Volume 10, #21 June 22, 2006 POLITICS WITH BITE! CONTACT HELP previous BACK ISSUES next
A FORUM FOR ANTI-AUTHORITARIAN POLITICAL OPINION, RESEARCH AND HUMOR

Reclaim Our History



June 22. 1970: By the 26th Amendment to the US Constitution, the right to vote is extended to 18-to-20-year-olds.

June 23. 1947: Senate overrides Pres. Truman's veto of the Taft-Hartley Act. The Act greatly weakened the power of US labor unions in collective bargaining.

June 24. 1947: First reported sighting of flying saucer. 1982: Equal Rights Amendment supporters admit defeat: 33 states have ratified in 10 years, three short of the three-quarters needed by the June 30 deadline.

June 25. 1876: Lakota, Cheyenne and Arapahoe defeat Gen. Custer's troops at Little Big Horn, Montana. 1967: Heavyweight boxing champion Muhammed Ali, stripped of his title upon conviction, is sentenced to five years in prison for his conscientious objection.

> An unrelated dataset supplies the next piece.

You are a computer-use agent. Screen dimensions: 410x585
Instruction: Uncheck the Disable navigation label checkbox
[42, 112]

June 26. 1894: Beginning of Pullman Railroad Strike, largest industrial strike to date in US history, eventually broken by federal government troops. At least two dozen strikers were killed, and Pres. Cleveland suspended the constitutional right to assembly (the ability of any two or more people to meet in public) in seven states. 1993: US fires 23 cruise missiles on intelligence compound in Baghdad, Iraq.

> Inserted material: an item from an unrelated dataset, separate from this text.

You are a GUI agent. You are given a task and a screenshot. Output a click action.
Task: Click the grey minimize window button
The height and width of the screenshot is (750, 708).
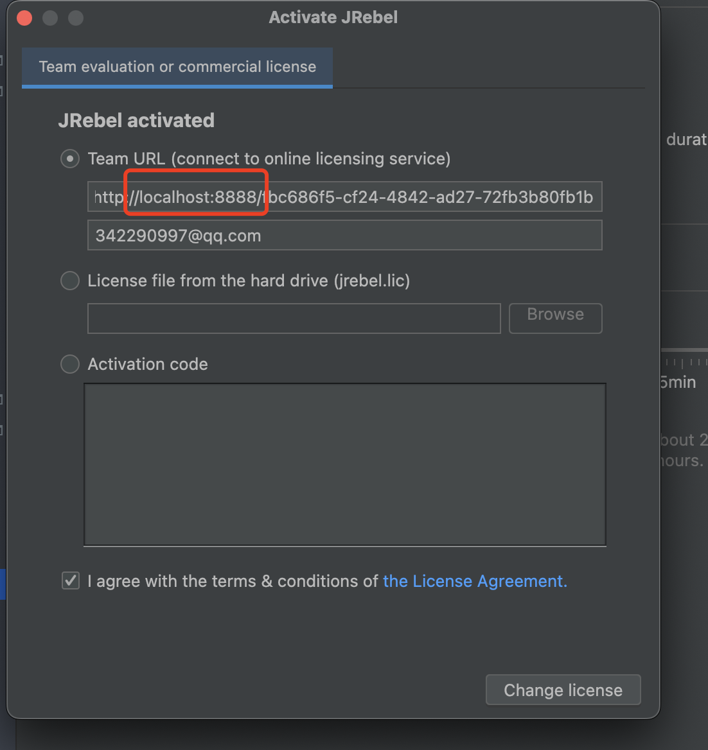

June 27. 1995: Two Operation Homestead activists are arrested in downtown Seattle for occupying the rooftop of a low-income housing building, the Payne Apartments, slated for demolition to make way for a parking lot. They are later acquitted of charges.

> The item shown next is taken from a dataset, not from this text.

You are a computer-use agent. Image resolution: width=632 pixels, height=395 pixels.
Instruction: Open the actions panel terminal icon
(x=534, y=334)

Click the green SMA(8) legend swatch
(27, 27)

June 28. 1969: Stonewall Rebellion in New York City--a riot of drag queens enraged by yet another evening of casual police brutality--marks birth of modern gay rights movement in US.

June 29. 1940: Alien Registration (Smith) Act enacted. 1967: Israel removes barricades, re-unifying Jerusalem.

June 30. 1952: Congress passes McCarran-Walter Immigration Act, to screen out "subversive" aliens and deport them, even if they have become US citizens.

July 1 1492: King of Spain, culminating the Spanish Inquisition, gives all Jews in Spain 30 days to leave the country. Some of the confiscated Jewish assets were then used to finance the voyage of Columbus. 1943: First withholding tax from paychecks.

July 2. 1777: Vermont becomes first state in what would become US to abolish slavery. 1961: Iconic American writer Ernest Hemingway, alleging CIA persecution, blows his brains out with a shotgun in Ketchum, Idaho. 1976: US Supreme Court rules death penalty not inherently cruel.

July 3. 1978: US Supreme Court rules 5-4 that the Federal Communications Commission has a right to reprimand New York City left-leaning noncommercial radio station WBAI for broadcasting Filthy George Carlin's "The Seven Dirty Words you can't say on Television."

July 4. 1776: Spurred by unfair taxation issues, the US Declaration of Independence from England begins first successful anti-imperialist revolution in world history. Within 30 years, the US would begin its 200-year legacy of opposing similar revolutions in other countries.

July 5. 1861: Constitutional guarantees of Habeas Corpus suspended by Abraham Lincoln; in the following four years, some 18,000 "subversives" and peace activists were jailed without cause or charges in US. 1961: Seattle City Council and state legislature announce probes of incidents of local police brutality.